The latest data from the Trends in International Mathematics and Science Study (TIMSS) show that in 2007, Swedish students performed at average levels in natural science “but below average in mathematics in both grades 4 and 8, in comparison to other EU/OECD countries” said the Swedish National Agency for Education (Skolverket) in a statement.
The results show that the negative trends in Swedish schools which began in 1995 to 2003 have continued, but at a somewhat slower pace.
The number of students unable to reach the most basic level of knowledge in maths has doubled since 1995. And the number of students achieving top results has shrunk by an even greater amount.

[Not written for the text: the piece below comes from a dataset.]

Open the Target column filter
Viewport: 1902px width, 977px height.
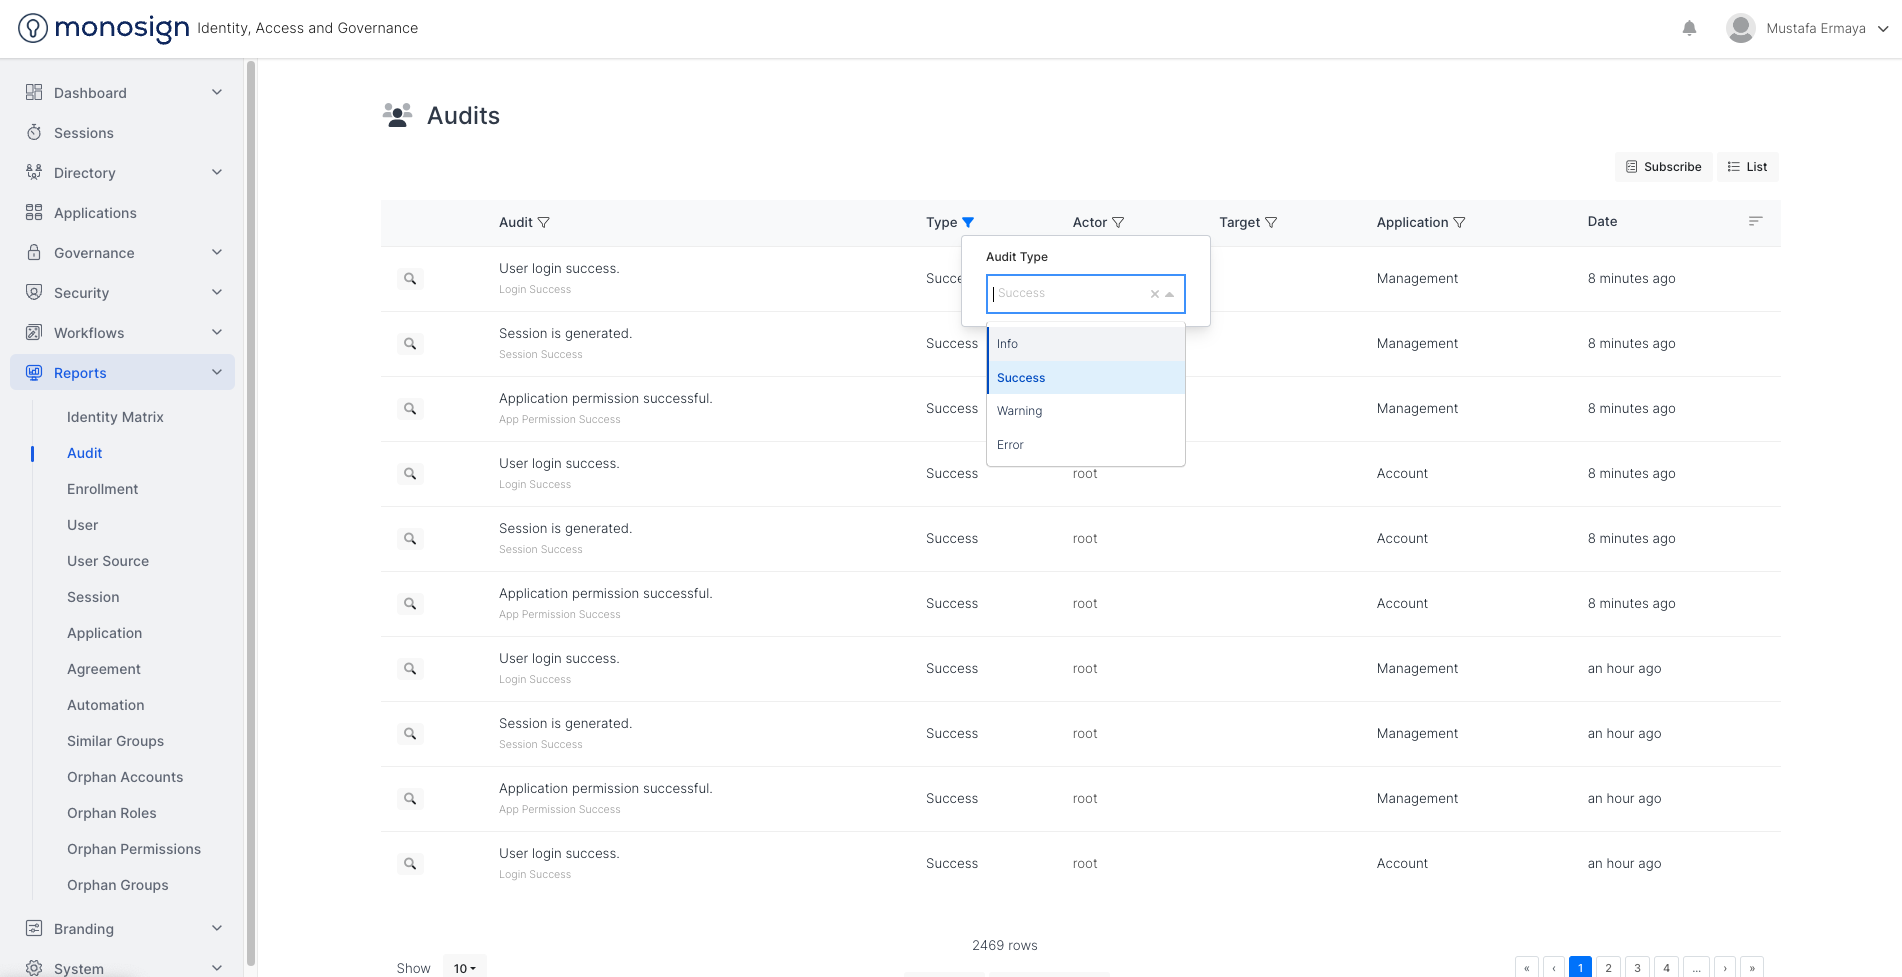1271,222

Swedish students did however perform relatively well in statistics and probability, as well as in listening comprehension and arithmetic.
But results were somewhat worse in algebra and geometry.
In natural science, the deterioration in results between 2003 and 2007 is even greater than in maths.
“Since 1995, the number of students who haven’t achieved the most elementary levels of knowledge and tripled while at the same time the number of students who perform at the most advanced levels have dropped by a similar amount,” said Sweden’s education agency.
In both maths and natural science results for boys have dropped more than for girls since 2003.
Earlier only eighth graders have participated in the TIMSS study, but now fourth graders have been included for the first time.
The study shows that Swedish fourth graders’ performance in science is in line with averages for EU/OECD countries, while their performance in maths is below average.
Minister of Education Jan Björklund expressed his disappointed over the results, and was quick to lay blame on wrongheaded policies of the past.
“It’s really troubling. It must be taken very seriously,” he told the TT news agency.
“The results we see know are the effect of failed reforms in the 1980s and early 1990s.”
Björklund added that while he wished there was a quick fix to the negative trend, it was important to realize that it can take years before the effects of education policy changes can be seen.